In the previous article, we worked on the Twitter Activity dataset in JSON format with the SQL Developer Web tool in Autonomous Database. However, SQL Developer Web has its limitations. It only allows you to parse the first level of the JSON data. Thus, it won’t support parsing complicated JSON structures.
So, does it mean you can’t deal with the data you need properly? Fortunately, there is an alternative. You can use SQL/JSON functions
json_value, json_query to build complicated query or use dot-notation to access your JSON data.
Import JSON Data
The previous part provided you with the information and the sample Twitter dataset to download. You might need to refer to that article again to refresh your knowledge and re-download the dataset.

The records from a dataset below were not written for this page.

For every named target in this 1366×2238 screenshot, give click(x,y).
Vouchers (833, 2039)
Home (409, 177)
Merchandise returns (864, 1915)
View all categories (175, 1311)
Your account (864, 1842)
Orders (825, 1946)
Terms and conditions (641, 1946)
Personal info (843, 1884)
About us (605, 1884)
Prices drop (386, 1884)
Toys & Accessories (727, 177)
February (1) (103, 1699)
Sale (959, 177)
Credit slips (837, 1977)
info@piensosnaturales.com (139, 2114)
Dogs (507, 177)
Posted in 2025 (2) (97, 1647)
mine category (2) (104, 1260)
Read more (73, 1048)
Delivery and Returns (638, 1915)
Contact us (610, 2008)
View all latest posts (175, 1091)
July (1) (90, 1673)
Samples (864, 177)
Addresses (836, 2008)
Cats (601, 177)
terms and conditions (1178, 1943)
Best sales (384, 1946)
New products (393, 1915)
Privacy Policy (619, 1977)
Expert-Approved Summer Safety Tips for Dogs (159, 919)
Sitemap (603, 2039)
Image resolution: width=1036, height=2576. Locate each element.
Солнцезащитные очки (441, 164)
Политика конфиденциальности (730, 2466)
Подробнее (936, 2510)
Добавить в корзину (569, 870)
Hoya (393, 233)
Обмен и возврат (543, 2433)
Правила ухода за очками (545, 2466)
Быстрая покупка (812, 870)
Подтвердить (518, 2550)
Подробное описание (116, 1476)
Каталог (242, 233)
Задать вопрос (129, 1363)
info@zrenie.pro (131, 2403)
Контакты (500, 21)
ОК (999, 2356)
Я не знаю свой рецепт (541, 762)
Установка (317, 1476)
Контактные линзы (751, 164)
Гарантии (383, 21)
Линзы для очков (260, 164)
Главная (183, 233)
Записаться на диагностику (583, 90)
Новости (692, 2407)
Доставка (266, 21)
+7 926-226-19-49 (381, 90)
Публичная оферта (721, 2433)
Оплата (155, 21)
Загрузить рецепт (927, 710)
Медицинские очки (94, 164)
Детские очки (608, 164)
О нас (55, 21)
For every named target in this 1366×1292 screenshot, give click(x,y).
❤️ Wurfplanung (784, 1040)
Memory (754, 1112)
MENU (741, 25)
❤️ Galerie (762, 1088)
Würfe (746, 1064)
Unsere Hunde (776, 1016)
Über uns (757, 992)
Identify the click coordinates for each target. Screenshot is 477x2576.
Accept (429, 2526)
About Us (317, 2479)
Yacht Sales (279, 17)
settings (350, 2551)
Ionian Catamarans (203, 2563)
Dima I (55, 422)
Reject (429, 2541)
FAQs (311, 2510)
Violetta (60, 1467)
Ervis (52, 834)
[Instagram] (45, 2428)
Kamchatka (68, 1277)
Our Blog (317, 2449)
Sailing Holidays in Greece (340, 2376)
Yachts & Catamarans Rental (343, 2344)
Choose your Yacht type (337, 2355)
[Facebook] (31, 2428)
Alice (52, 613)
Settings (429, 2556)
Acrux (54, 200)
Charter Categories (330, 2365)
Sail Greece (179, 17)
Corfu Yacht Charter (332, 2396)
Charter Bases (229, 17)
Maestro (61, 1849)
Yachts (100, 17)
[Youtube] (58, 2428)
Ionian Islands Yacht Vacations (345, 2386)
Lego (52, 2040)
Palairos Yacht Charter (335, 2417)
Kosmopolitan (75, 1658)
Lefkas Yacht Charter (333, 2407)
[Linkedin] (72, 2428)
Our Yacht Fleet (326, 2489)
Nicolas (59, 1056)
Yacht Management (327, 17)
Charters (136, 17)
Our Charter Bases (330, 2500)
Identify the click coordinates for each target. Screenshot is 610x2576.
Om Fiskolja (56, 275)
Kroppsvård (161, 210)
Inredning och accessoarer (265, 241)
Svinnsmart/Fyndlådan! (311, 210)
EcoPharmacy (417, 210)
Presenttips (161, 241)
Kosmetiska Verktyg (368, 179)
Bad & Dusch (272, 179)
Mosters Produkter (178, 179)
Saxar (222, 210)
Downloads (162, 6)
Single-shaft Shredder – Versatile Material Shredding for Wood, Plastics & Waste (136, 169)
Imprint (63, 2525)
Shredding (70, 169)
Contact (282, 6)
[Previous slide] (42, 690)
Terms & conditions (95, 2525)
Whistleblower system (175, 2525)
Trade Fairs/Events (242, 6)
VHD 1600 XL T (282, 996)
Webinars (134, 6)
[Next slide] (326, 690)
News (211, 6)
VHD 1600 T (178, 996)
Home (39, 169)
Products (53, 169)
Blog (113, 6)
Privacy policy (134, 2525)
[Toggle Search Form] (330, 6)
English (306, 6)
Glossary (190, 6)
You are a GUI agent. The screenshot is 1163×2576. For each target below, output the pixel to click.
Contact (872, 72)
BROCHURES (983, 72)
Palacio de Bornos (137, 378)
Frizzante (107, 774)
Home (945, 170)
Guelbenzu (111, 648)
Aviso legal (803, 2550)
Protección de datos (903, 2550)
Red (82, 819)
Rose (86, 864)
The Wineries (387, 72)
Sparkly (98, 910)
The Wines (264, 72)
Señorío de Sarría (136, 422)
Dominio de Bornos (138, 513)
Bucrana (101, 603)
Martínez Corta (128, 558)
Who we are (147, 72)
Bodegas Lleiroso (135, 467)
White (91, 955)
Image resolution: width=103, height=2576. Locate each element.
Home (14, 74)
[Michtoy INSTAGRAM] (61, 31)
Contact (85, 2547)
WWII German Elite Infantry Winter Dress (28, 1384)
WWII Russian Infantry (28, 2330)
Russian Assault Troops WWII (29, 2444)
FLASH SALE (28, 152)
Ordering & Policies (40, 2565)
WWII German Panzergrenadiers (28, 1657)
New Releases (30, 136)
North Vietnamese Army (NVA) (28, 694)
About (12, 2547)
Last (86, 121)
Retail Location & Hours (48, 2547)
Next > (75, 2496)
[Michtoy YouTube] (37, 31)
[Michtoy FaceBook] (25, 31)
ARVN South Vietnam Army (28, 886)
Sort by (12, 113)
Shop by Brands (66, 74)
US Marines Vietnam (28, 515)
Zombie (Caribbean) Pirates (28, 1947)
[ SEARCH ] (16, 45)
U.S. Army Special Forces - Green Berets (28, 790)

We are going to reuse it for the scenarios in the current article.
So, please make sure that you have that file with the data in JSON format. But before we start to explore it, we need to edit that dataset for the SQL Developer Web to parse the data appropriately. The detailed instruction is provided in the previous article, but let us briefly recall what to do.
Download and unzip the archived file – you will see two folders there: assets and data. The data files are located in the data folder.
Find the tweet.js file in the data folder and open it with any Text Editor, such as Notepad. In the context of that file, you will see a part of the JSON data including the following row:
Before importing the JSON data into Autonomous, we need to remove that row from the context of the tweet.js file.
Then save the tweet.js file and access SQL Developer Web with the DEMO user. In the top-left corner, click the hamburger icon and navigate to SQL. After that, navigate to the tweet.js file and upload it.
Click Next to go to the Table Definition step. Enter table name – STG_TWITTER_JSON and select the schema in the ADW instance. You will also see the table definition with columns and data type. Here, you can either keep the default definition or change the data type for each column.
Make sure that the data type is CLOB(JSON)
Click Next to go to the Review step and start loading JSON data. In this step, you see the DDL script to create your table. Note that the CHECK constraint is applied to the table. Make sure that the TWEET column data value is JSON.
Click Finish and verify the data.
Now, we have a table with only one column. This column contains context in JSON format. Here we need to parse the context of each row into the tabular structure.
Query JSON Data
Option 1: Simple Dot-Notation Access to JSON Data
Dot notation is designed for common use cases. You can use this option when the JSON structure in the dataset is quite simple, and you can access the elements directly.
The return value for the dot-notation query is always a string (data type VARCHAR2(4000)) representing JSON data. The content of the string depends on the targeted JSON data:
- If a single JSON value is targeted, that value is the string content, whether it is a JSON scalar, object, or array.
- If multiple JSON values are targeted, the string content is a JSON array – its elements are those values.
Let’s open the tweet.js file and have a quick view of it. In the context of entities, it is also JSON format, and urls is a nested child.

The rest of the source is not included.